What is the difference? You. You are the difference. The attitude, values, and approach you model for her will determine whether she experiences those years as a gift that allows her to breathe and focus on developing herself, or as a noose and, to use teenage lexicon, an “epic” waste of time.

I’d like to make one important distinction, hopefully before any good Jewish mothers reading this go catatonic from overwhelming guilt. There is an important difference between values and rules. While it behooves us adults to think carefully before ignoring them, the rules may not always apply identically to child and adult. There are some rules that are unique to teenagers and to the protected, wholesome, and rich space for growth that your daughter’s school is seeking to create. (Obviously, any rules that apply to parents or parental behaviors that undermine the rules are important exceptions.) The values, however, are equally applicable to mother and daughter. So before you send your daughter to this school, you may need to seriously consider what those values are, and to recognize if you share them and are actively growing in those areas. While you don’t need to wear the school uniform to carpool pickup, you don’t need to be the frummest family in the school, and you don’t need to firebomb all the local nail salons, you do need to truly respect the rules due to your alignment with the values they represent. That may require some serious reflection on your part.

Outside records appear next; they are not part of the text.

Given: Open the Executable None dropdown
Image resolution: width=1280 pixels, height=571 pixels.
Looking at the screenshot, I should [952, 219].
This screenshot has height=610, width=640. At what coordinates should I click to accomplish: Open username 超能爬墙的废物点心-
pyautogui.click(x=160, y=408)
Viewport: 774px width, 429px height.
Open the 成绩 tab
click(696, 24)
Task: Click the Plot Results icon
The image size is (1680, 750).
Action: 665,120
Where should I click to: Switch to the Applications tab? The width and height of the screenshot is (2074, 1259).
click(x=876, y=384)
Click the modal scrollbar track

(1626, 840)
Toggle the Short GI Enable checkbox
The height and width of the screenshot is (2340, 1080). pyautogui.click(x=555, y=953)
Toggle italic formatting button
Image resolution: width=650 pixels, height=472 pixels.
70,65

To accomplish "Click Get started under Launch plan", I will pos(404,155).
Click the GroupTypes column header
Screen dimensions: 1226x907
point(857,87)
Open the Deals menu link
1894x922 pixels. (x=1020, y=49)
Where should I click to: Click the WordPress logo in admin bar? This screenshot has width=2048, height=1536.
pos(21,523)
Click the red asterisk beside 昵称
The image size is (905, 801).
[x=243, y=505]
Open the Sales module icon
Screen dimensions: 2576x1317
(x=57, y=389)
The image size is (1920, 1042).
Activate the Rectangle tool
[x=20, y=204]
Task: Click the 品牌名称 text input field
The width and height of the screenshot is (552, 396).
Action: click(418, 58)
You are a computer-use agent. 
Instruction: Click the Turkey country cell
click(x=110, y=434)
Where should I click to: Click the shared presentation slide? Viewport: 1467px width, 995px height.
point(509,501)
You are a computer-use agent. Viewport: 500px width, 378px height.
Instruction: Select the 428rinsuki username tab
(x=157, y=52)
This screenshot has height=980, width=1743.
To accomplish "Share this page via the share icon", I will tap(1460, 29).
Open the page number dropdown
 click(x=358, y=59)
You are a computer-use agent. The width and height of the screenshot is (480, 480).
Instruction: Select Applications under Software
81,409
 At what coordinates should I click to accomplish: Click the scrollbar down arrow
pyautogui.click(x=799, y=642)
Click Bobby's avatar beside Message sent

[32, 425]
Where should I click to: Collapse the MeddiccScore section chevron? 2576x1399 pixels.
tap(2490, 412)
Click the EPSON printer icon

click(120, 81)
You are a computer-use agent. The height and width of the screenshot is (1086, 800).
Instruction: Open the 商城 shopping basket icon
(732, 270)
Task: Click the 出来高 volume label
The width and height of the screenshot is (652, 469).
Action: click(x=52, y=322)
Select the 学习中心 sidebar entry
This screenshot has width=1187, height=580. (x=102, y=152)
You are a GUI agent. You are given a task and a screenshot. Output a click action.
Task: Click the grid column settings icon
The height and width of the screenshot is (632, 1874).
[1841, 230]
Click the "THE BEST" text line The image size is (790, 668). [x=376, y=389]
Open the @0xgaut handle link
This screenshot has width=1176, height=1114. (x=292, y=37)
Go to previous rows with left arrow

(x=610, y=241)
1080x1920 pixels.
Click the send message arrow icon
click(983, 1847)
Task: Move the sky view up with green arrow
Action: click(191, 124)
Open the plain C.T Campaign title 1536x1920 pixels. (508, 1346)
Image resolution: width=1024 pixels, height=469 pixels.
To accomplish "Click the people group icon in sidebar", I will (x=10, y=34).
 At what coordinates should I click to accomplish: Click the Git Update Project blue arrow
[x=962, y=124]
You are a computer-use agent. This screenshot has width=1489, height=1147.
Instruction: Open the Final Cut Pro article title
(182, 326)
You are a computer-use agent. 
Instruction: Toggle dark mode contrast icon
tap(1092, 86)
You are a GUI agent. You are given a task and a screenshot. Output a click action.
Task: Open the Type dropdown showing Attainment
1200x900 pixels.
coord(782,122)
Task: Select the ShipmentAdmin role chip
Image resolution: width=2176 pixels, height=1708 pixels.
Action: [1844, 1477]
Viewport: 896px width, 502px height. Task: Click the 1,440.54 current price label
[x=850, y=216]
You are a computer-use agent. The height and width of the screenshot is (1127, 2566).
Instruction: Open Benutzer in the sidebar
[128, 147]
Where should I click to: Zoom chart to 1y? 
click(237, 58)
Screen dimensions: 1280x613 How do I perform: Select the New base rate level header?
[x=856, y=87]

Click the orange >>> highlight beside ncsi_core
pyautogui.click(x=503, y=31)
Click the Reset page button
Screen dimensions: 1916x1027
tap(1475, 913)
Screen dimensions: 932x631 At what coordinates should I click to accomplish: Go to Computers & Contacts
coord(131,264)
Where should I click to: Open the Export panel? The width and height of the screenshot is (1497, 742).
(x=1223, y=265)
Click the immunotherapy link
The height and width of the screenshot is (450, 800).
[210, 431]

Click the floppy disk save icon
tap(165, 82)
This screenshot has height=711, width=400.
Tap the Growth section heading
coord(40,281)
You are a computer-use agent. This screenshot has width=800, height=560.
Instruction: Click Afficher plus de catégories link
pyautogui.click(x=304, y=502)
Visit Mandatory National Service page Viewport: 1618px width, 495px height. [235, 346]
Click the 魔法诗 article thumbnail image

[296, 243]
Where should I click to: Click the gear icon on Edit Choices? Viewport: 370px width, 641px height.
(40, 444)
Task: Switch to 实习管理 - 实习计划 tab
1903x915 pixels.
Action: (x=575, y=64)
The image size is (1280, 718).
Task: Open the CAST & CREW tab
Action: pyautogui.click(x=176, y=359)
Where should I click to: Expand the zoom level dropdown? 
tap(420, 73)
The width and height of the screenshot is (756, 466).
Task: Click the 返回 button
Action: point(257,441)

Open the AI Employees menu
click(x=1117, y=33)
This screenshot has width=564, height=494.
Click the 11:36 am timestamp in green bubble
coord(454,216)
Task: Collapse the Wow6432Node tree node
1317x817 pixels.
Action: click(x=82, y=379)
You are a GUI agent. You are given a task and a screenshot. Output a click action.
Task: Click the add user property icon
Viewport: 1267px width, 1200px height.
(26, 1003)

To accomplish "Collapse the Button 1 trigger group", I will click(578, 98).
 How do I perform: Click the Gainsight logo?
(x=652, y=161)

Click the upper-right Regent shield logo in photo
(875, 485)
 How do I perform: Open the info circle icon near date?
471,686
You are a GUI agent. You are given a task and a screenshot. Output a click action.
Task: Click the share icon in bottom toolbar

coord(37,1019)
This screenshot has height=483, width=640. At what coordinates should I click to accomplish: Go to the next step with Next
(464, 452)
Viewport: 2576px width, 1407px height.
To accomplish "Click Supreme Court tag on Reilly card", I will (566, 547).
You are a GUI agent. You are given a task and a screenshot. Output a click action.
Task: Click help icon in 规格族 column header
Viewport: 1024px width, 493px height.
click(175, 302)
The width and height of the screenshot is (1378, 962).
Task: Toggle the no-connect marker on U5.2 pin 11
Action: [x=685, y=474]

To be clear, there is no easy way out of this (and… welcome to parenthood!). Teenagers are shrewd observers, and they can’t be fooled. It doesn’t matter what you say. What you do matters. Who you are matters. The rules are an extension of the school’s hashkafah, and if you use your privileged adult status to ignore them, and more critically, the values they represent, then you may want to consider the possibility that in some key areas you are not in alignment with the school’s hashkafah. In that case, your disregard would communicate two confusing and potentially damaging messages to your vulnerable teen: One, that the school’s values are not actually important or relevant to “us,” and two, that these rules are essentially about power and control — not about right and wrong, not about growth and striving and self-development and Yiddishkeit. In that case, while your daughter may keep the rules while she attends the school, the beautiful and important values they represent will never be more than skin deep.

There are some cases where the school options are very limited, and parents may have no choice but to send their daughter to a school that is indeed not a great hashkafic fit. In that case, you may want discuss with your spouse and your rav where you stand and where the differences exist with the school. And then, speak to your daughter about it. Explain the differences to her, which legitimate and Torahdig places both schools of thought are coming from, and what new and different messages and values she should expect to encounter. Always speak respectfully of the school and administration, and leave the door to you, your spouse, and your rav open to her as she navigates her way forward.

Wishing both you and your daughter four wonderful years of inspiration and growth!